# Essen Motorshow 2006 (Germany)



## EvolutionVI (Sep 6, 2005)

Here are some pics from the Essen Motorshow 2006 here in Germany,yesterday was opening day and as i have one Customercar displayed at "Work-Wheels",i needed to go there,look after it and take some pics,so here they are:

"Our Evo 9 at Work-wheels"




































*Pure Sex*:flame: 



























Cem,something special for you:chuckle: 


















Hope you enjoyed it


----------



## R1 Nismo (Feb 25, 2005)

Stunning Pictures, But you are rather dab handed with a camera, We have noticed.:bowdown1: 

Nice selection of cars. The two Supercars standout, You would never loose the Carrera GT in the car park!

Thanks for sharing them with us.

John

Ps.
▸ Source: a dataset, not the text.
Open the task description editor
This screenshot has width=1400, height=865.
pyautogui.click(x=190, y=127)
Keep up the good work


----------



## gtrlux (Mar 8, 2006)

Great pics, I missed that show . . .


----------



## EvolutionVI (Sep 6, 2005)

When you like em,here are some more:














































Sad that they dont have the GTR displayed,only a stickerd 350Z


----------



## Spoons (Jul 6, 2005)

Nice shots, did you see the Ascari GT3 race car there...


----------



## deef (Aug 4, 2005)

Ex pics mate, cheers for sharing them....


----------



## EvolutionVI (Sep 6, 2005)

Spoons said:


> Nice shots, did you see the Ascari GT3 race car there...
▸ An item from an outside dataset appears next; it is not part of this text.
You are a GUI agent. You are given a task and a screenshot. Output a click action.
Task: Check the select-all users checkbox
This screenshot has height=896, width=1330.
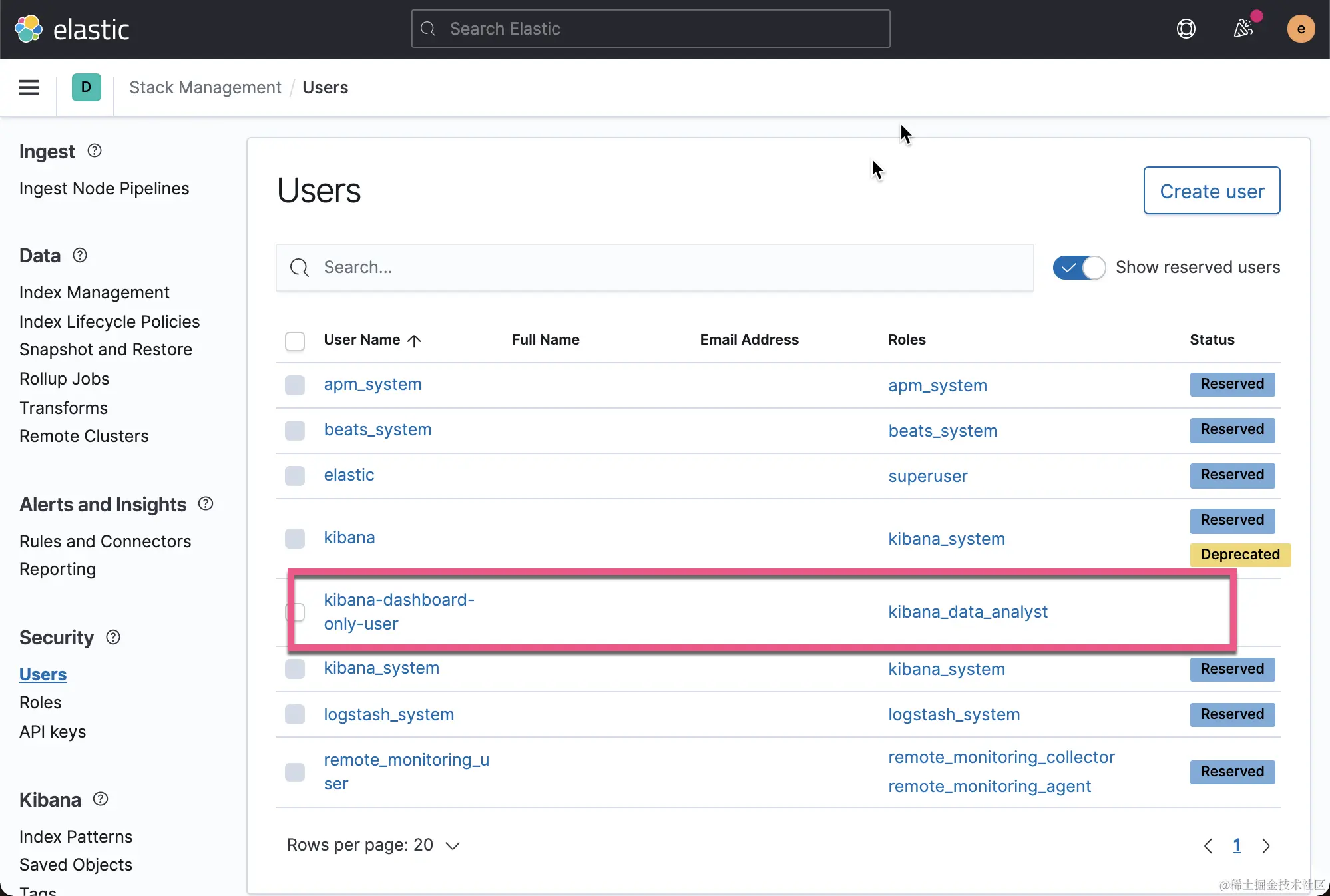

I was not after racecars,so maybe it is there,but i have not seen it,or i dont remember that i have seen it.


----------



## greek r34 (Sep 26, 2003)

*gtr*

hi there that theye dont have a gtr on there stand is there own falled, i have offerd my car 2 years in a row , work japan found it a great idea , but lichtenstein said now, i will be there on monday


----------



## EvolutionVI (Sep 6, 2005)

@ GreekR34: I didn´t need to offer my evo,they asked me,but to be honest,i can understand why they dont want a GTR,there is no market for it in Germany,so why use it as a showcar??


----------



## greek r34 (Sep 26, 2003)

*.*

did several shows here on the mainland with my gtr with compagnys that have nothing to do with gtrs , and it was there best stand ever whan theye had the car ,allot off intrested on there stand cause off there eye catcher ,free publistie in magazines etc etc national tv etc etc , thats the reason why its so uniek to have a car like owers on shows , cause off the fact that there is no marked in europe for gtrs, show allot will be atracted trew the car, a friend off my had the car last year on a carshow and had 200000kliks on his webside , this year he did not take the car , i asked him how was the show , borring he told less interst on his webside ,understand


----------



## EvolutionVI (Sep 6, 2005)

You are right,a GTR in germany is a eyecatcher,everywhere its a eyecatcher,but they would need to buy wheels extra for the show,that they dont sell .......................

In the end they wanted something normal


----------



## Cashpoint (Jan 12, 2004)

Great pic, but what are brembo thinking letting a child decide on their font, looks like it was choosen by someone who would be better suited to working on pre-school TV.


----------



## Scott (Jun 29, 2001)

EvolutionVI said:


>


 599 look awesome. :smokin: :smokin: 

Didn't take the tuners too long to turn their attantions to it did it?


----------



## bazooqa (Jan 22, 2006)

Fabulous show but it needs some salt, didn't it???


----------



## psd1 (May 15, 2004)

EvolutionVI said:


> You are right,a GTR in germany is a eyecatcher,everywhere its a eyecatcher,but they would need to buy wheels extra for the show,that they dont sell .......................
> 
> In the end they wanted something normal



I could have brought mine down...it has WORK XD-9's already on it...:squintdan


----------



## EvolutionVI (Sep 6, 2005)

bazooqa said:


> Fabulous show but it needs some salt, didn't it???


It needs a lot of salt,only the boring,german cars,on every corner is a 997 Turbo,they are boring as fu*k,all the big mercedes,but thats how it is in germany,and im happy with it,so i have something special,that is not on every corner:chuckle:


----------